TASK GOAL: For the data below, transcribe the part that opens with the line containing "Screen dimensions: 1389x868" and closes with the line containing "Task: Click the grid view icon at right", exactly and with no pictures.

(Stored items from a collection)
:::::

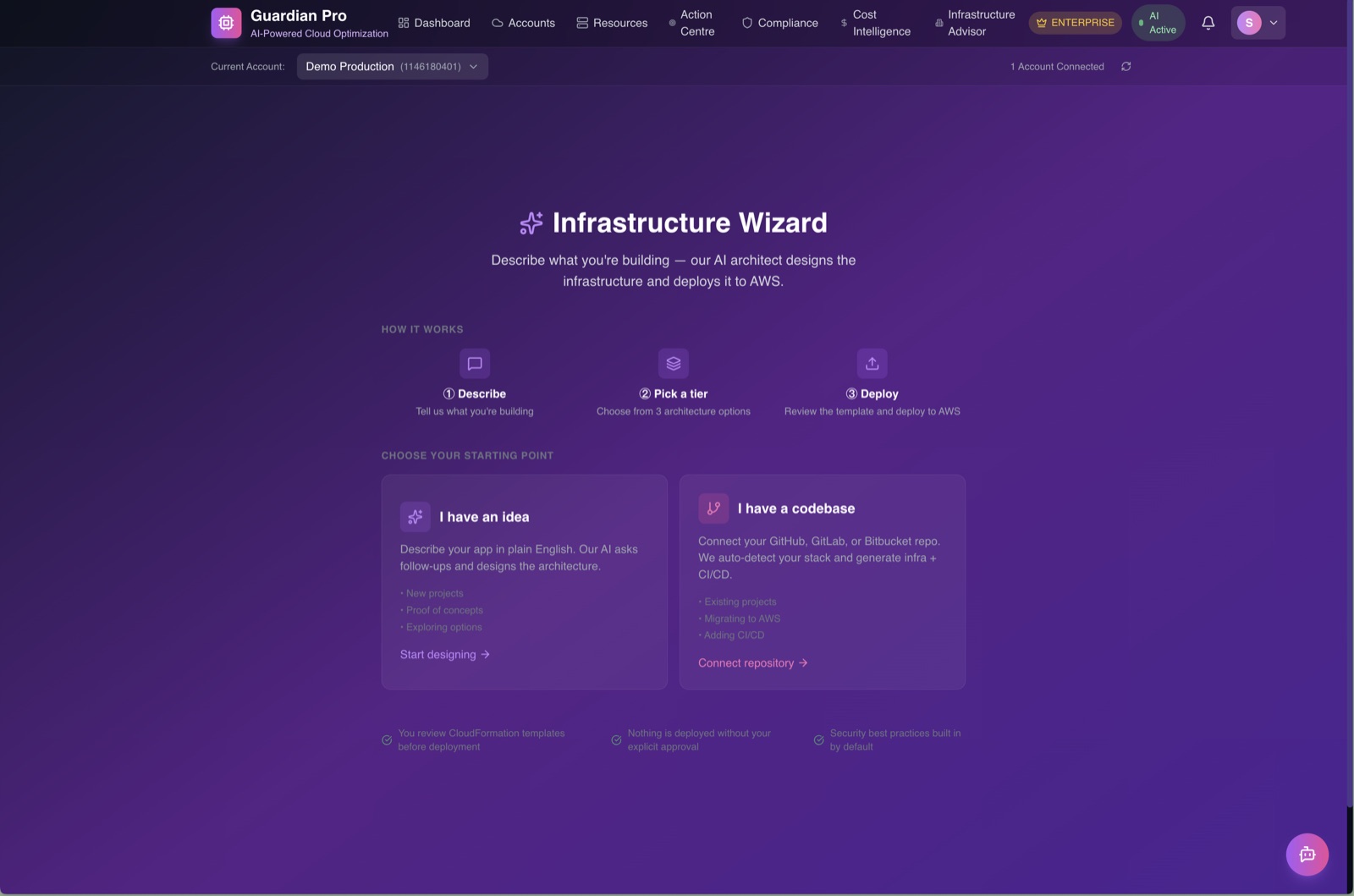Click the Deploy step upload icon
Image resolution: width=1354 pixels, height=896 pixels.
click(872, 364)
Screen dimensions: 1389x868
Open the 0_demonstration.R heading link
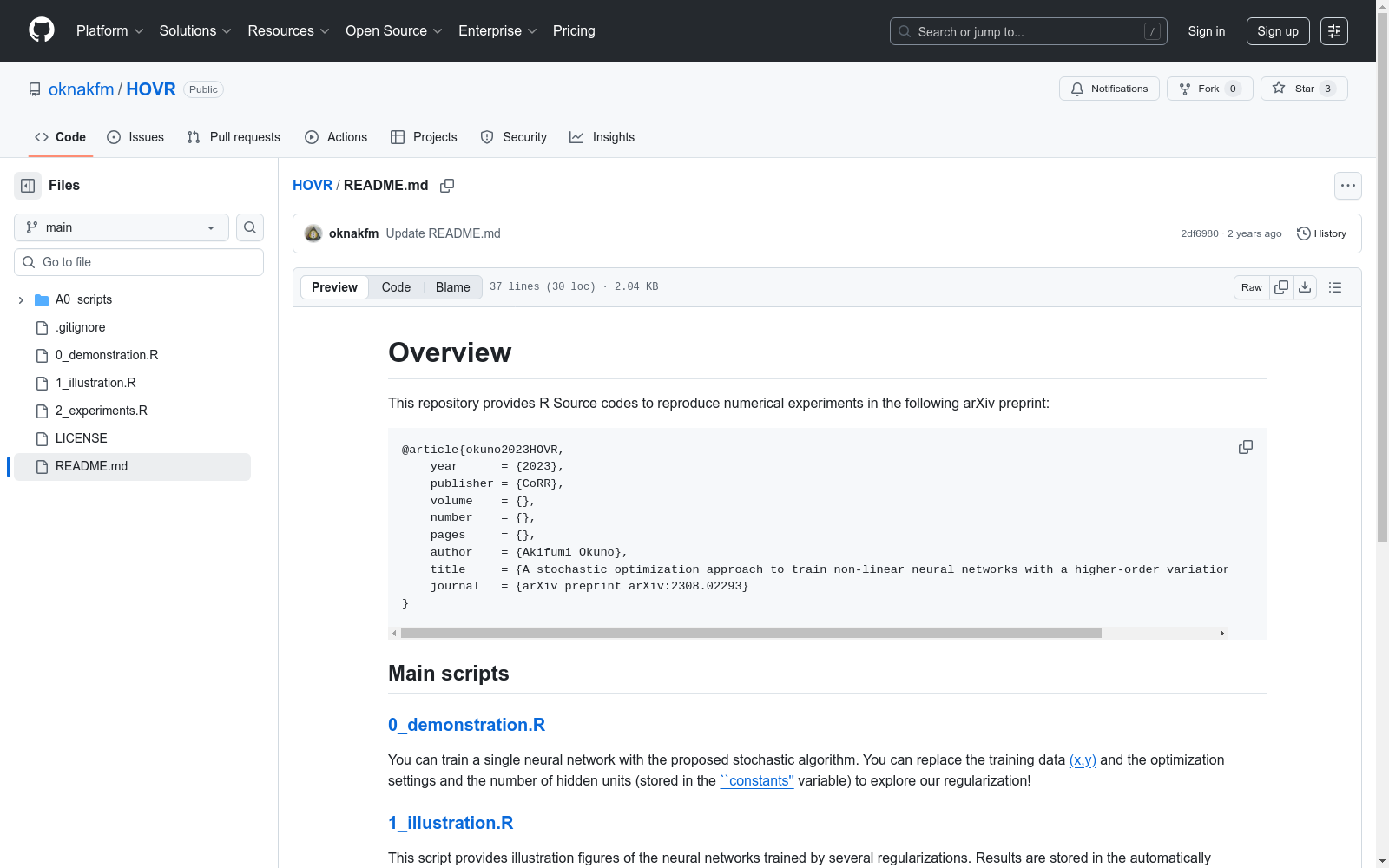coord(466,725)
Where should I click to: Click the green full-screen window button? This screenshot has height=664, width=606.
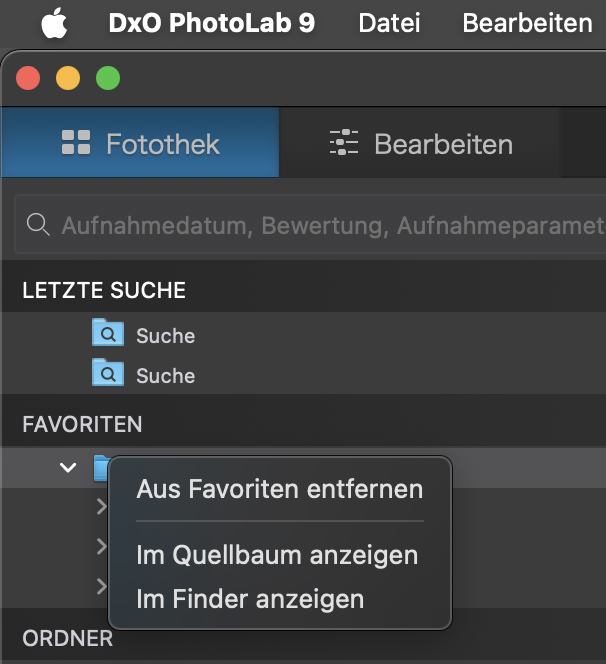107,78
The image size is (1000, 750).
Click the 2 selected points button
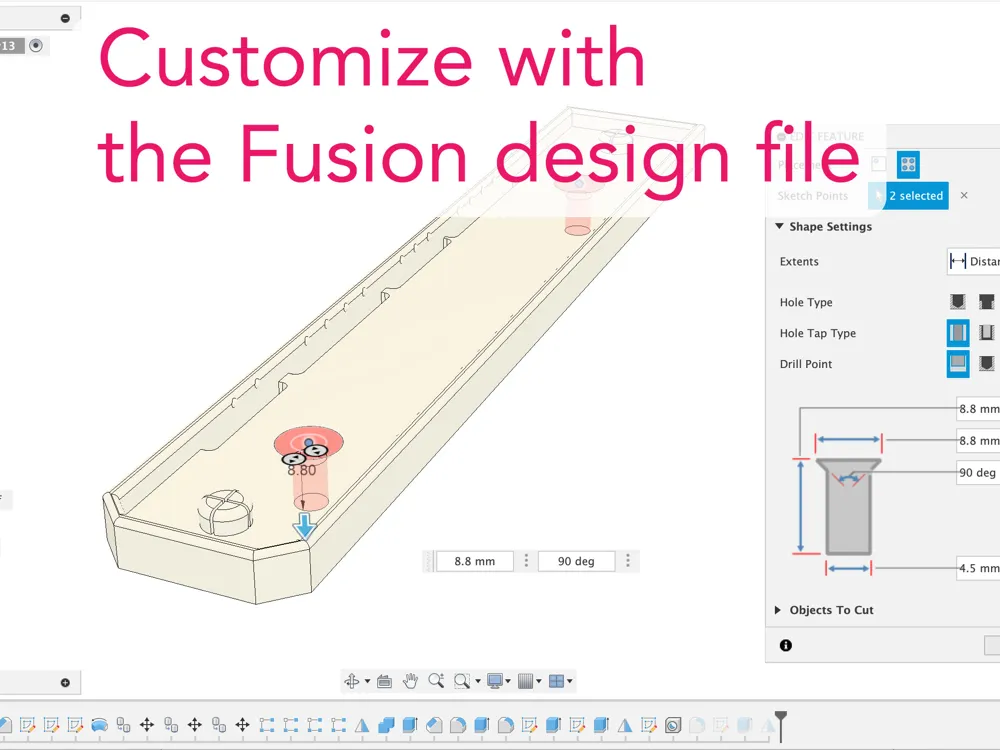909,196
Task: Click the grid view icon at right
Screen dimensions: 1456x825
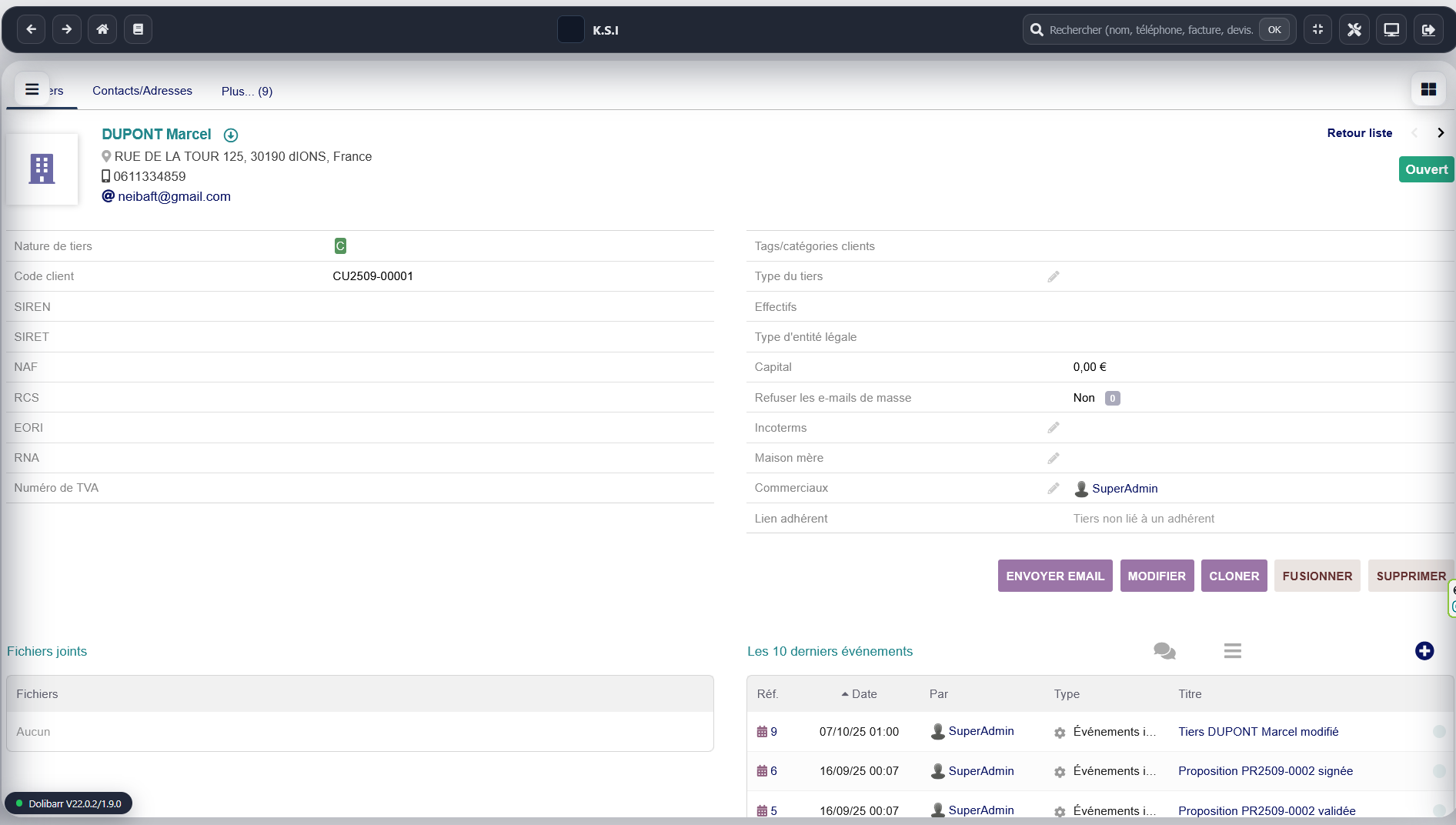Action: point(1428,89)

:::::

EXERCISE SOLUTION:
Screen dimensions: 1389x868
Open the 0_demonstration.R heading link
coord(466,725)
Where should I click to: Click the green full-screen window button? This screenshot has height=664, width=606.
107,78
The image size is (1000, 750).
Click the 2 selected points button
909,196
Task: Click the grid view icon at right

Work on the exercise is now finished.